*Your objective:* Copy the part of the records that begins with the line containing "Click the Поле вводу проксі label" and ends with the line containing "coord(47,251)", keeping both of those lines. Reproduce every line in that stretch word for word.
○ ○ ○
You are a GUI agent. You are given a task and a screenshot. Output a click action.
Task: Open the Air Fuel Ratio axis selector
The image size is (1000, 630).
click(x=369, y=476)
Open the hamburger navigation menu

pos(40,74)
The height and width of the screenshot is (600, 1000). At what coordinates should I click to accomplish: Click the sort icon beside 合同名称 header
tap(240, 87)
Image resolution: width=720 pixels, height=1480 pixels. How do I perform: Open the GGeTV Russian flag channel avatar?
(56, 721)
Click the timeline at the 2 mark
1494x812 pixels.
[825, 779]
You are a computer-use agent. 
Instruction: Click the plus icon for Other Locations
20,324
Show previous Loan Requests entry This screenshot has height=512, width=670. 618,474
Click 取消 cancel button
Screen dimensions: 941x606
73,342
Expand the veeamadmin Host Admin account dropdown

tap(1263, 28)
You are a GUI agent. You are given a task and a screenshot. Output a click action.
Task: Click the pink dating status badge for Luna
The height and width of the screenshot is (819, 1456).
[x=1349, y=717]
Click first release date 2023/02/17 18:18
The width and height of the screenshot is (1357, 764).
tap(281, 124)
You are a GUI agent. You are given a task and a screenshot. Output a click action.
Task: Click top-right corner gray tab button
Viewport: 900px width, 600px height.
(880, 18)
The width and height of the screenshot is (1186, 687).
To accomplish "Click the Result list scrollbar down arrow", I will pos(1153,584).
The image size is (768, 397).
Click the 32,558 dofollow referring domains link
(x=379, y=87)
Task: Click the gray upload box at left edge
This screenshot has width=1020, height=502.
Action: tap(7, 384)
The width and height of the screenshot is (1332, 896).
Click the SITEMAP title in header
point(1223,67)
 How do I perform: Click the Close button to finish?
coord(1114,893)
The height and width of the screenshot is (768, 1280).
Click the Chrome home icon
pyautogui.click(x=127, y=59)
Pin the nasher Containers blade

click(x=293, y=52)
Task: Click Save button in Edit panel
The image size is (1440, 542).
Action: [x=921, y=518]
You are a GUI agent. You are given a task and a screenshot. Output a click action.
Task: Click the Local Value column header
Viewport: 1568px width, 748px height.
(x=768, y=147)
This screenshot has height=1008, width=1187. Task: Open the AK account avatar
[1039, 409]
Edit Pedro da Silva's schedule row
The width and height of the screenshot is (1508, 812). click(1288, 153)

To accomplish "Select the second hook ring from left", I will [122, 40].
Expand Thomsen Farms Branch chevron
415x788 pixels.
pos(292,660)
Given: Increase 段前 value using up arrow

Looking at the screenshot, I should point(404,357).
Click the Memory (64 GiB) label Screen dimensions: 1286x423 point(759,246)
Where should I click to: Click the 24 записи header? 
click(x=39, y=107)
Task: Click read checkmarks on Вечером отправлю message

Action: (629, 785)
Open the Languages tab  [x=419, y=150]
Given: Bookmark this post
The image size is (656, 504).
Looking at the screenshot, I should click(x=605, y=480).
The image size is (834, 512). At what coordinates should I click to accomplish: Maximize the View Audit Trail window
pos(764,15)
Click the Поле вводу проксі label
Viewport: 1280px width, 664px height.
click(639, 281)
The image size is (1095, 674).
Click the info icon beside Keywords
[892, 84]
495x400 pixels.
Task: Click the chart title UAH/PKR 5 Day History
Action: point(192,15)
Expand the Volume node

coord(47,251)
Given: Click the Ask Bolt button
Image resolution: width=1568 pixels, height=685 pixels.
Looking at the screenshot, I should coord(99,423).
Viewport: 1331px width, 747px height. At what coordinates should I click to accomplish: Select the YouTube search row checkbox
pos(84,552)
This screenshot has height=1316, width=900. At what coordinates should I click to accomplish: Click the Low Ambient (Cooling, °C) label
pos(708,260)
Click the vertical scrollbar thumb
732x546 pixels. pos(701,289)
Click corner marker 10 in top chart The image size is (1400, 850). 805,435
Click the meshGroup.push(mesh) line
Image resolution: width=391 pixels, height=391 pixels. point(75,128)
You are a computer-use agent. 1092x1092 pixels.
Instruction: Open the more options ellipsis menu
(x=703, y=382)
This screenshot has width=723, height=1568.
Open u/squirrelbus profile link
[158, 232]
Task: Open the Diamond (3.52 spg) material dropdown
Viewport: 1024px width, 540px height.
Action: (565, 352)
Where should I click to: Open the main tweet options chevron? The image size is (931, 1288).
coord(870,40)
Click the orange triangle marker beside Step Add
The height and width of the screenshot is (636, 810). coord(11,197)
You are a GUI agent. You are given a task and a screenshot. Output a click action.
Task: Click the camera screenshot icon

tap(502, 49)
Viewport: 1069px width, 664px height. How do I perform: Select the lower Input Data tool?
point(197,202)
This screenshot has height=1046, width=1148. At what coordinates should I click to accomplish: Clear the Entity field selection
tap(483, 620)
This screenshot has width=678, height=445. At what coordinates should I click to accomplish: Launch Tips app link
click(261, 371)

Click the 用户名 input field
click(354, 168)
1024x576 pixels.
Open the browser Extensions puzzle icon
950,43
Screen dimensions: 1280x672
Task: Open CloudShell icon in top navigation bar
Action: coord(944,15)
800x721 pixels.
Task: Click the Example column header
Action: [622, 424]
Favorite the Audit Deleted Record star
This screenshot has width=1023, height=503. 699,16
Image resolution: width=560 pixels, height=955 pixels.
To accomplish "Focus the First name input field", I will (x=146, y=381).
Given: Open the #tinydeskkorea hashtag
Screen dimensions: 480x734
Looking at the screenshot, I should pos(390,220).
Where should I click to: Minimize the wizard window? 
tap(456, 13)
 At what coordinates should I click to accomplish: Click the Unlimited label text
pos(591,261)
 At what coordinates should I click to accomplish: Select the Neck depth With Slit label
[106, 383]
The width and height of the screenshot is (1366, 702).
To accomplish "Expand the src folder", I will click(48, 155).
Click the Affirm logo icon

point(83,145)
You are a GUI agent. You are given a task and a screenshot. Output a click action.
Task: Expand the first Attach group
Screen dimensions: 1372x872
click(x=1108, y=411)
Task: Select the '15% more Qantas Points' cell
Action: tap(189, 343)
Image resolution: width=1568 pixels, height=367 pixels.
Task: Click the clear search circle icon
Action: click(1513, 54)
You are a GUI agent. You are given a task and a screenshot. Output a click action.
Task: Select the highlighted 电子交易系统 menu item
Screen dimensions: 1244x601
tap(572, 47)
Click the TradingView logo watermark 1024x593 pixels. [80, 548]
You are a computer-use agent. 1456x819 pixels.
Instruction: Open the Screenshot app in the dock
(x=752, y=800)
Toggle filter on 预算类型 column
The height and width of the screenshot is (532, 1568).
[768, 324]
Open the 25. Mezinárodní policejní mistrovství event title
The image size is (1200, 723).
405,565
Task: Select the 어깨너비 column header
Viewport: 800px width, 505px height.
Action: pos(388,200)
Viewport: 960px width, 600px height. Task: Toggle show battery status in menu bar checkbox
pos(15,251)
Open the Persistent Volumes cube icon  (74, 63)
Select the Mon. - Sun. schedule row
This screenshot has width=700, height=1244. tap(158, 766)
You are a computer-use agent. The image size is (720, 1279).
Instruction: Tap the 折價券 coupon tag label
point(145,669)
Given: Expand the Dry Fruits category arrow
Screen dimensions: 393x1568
○ ○ ○
*Finished task:*
Click the Поле вводу проксі label
Viewport: 1280px width, 664px height.
click(639, 281)
The image size is (1095, 674).
Click the info icon beside Keywords
[892, 84]
495x400 pixels.
Task: Click the chart title UAH/PKR 5 Day History
Action: point(192,15)
Expand the Volume node

coord(47,251)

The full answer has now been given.